2.3. 如何动态的对线程池参数进行调整?

有没有办法动态的调整线程池的各项参数,要解决这个问题,我们需要对Java线程池的原理有深入的了解。下图3是Java线程池创建工作线程Worker的流程图:

线程池实时管理与监控工具的实现与思考

image

图3描述了一个线程池执行一个工作任务的基本流程,具体原理这里不再赘述,这里聊一下自己对JAVA线程池模型的一些思考:

那么,Java线程池是如何对线程的容量进行管理的?对应的源码如下:

    private final AtomicInteger ctl = new AtomicInteger(ctlOf(RUNNING, 0));
    private static final int COUNT_BITS = Integer.SIZE - 3;
    private static final int CAPACITY   = (1 << COUNT_BITS) - 1;

    // runState is stored in the high-order bits
    private static final int RUNNING    = -1 << COUNT_BITS;
    private static final int SHUTDOWN   =  0 << COUNT_BITS;
    private static final int STOP       =  1 << COUNT_BITS;
    private static final int TIDYING    =  2 << COUNT_BITS;
    private static final int TERMINATED =  3 << COUNT_BITS;

    // Packing and unpacking ctl
    private static int runStateOf(int c)     { return c & ~CAPACITY; }
    private static int workerCountOf(int c)  { return c & CAPACITY; }
    private static int ctlOf(int rs, int wc) { return rs | wc; }

通过源码可以发现,ThreadPoolExecutor使用一个32位的AtomicInteger类型来同时标识线程池的运行状态和线程数量,然后通过位运算的左移操作来修改状态值,这是一种非常巧妙的算法设计,具体计算过程如下图所示:

线程池实时管理与监控工具的实现与思考

当需要修改工作线程的数量时,通过CAS(Compare And Swap)操作来保证并发安全,CAS使用JVM底层Unsafe提供的API来直接修改变量的值,类似于乐观锁的机制。

    /**
     * Attempts to CAS-increment the workerCount field of ctl.
     */
    private boolean compareAndIncrementWorkerCount(int expect) {
        return ctl.compareAndSet(expect, expect + 1);
    }

    /**
     * Attempts to CAS-decrement the workerCount field of ctl.
     */
    private boolean compareAndDecrementWorkerCount(int expect) {
        return ctl.compareAndSet(expect, expect - 1);
    }

    /**
     * Decrements the workerCount field of ctl.
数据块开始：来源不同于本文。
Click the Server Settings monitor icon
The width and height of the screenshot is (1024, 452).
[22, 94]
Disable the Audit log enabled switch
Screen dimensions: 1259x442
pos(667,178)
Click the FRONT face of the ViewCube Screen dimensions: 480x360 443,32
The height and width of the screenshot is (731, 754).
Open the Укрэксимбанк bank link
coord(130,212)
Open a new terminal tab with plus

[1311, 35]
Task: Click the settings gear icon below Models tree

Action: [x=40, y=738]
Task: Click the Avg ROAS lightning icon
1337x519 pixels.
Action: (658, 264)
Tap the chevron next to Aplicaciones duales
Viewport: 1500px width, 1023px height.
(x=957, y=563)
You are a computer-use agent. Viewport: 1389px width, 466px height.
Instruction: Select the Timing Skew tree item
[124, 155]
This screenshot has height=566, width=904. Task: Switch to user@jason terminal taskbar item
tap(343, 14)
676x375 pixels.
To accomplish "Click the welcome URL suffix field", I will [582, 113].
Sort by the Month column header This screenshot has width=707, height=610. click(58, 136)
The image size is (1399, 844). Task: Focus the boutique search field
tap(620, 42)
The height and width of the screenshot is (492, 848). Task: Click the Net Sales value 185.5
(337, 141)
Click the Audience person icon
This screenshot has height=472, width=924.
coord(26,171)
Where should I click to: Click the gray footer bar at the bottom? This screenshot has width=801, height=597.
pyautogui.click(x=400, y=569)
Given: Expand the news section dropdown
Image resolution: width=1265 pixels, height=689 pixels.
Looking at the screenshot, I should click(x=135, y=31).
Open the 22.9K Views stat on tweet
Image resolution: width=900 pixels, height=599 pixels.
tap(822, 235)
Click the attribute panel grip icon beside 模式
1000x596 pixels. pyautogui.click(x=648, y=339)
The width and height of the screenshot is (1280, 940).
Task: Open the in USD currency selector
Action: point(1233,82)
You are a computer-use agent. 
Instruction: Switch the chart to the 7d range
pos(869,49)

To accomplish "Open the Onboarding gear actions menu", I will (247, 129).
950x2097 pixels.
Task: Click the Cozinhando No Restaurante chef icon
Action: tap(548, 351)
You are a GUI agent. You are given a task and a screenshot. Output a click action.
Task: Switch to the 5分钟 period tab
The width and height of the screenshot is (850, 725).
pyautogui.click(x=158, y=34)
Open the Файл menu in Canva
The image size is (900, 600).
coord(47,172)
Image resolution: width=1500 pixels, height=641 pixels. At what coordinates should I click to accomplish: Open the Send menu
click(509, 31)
This is called only on
     * abrupt termination of a thread (see processWorkerExit). Other
     * decrements are performed within getTask.
     */
    private void decrementWorkerCount() {
        do {} while (! compareAndDecrementWorkerCount(ctl.get()));
    }

下面对线程池的几个重要参数进行说明,部分细节会引用线程池的源码。

核心线程数:corePoolSize , 最大线程数:maxPoolSize

最大线程数量: maximumPoolSize

线程池会保证所有可用状态的Worker线程的数量不会超过此最大值

工作队列: workQueue

当工作任务的数量超过coreSize时会将新创建的Worker对象放入等待队列,队列的实现可以自己选择,可选的实现有SynchronousQueue,LinkedBlockingQueue,ArrayBlockingQueue等,具体原理本文不再详述,请参考文章末尾引用的文档。

非核心线程所允许的空闲时间: keepAliveTime

当线程池中的线程数量大于corePoolSize的时候,如果这时没有新的任务提交,核心线程外的线程不会立即销毁,而是会等待,直到超过了keepAliveTime。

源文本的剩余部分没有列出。